We study two problems from mathematical signal processing. First, we consider problem of approximately recovering signals on a smooth, compact manifold from one-bit linear measurements drawn from either a Gaussian ensemble, partial circulant ensemble, or bounded orthonormal ensemble and quantized using \(\Sigma\Delta\) or distributed noise-shaping schemes. We construct a convex optimization algorithm for signal recovery that, given a Geometric Multi-Resolution Analysis approximation of the manifold, guarantees signal recovery with high probability. We prove an upper bound on the recovery error which outperforms prior works that use memoryless scalar quantization, requires a simpler analysis, and extends the class of measurements beyond Gaussians.

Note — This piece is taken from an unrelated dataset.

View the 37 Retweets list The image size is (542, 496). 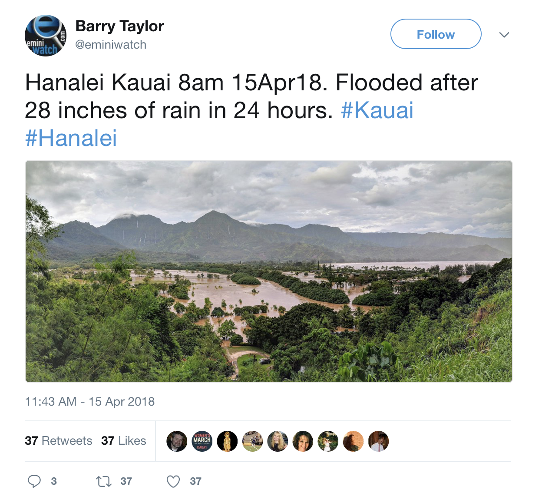click(59, 441)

Second, we consider the problem of approximation continuous functions on compact domains using neural networks. The learning speed of feed-forward neural networks is notoriously slow and has presented a bottleneck in deep learning applications for several decades. For instance, gradient-based learning algorithms, which are used extensively to train neural networks, tend to work slowly when all of the network parameters must be iteratively tuned. To counter this, both researchers and practitioners have tried introducing randomness to reduce the learning requirement. Based on the original construction of B.~Igelnik and Y.H.~Pao, single layer neural-networks with random input-to-hidden layer weights and biases have seen success in practice, but the necessary theoretical justification is lacking. We begin to fill this theoretical gap by providing a (corrected) rigorous proof that the Igelnik and Pao construction is a universal approximator for continuous functions on compact domains, with \(\varepsilon\)-error convergence rate inversely proportional to the number of network nodes; we then extend this result to the non-asymptotic setting using a concentration inequality for Monte-Carlo integral approximations. We further adapt this randomized neural network architecture to approximate functions on smooth, compact submanifolds of Euclidean space, providing theoretical guarantees in both the asymptotic and non-asymptotic cases.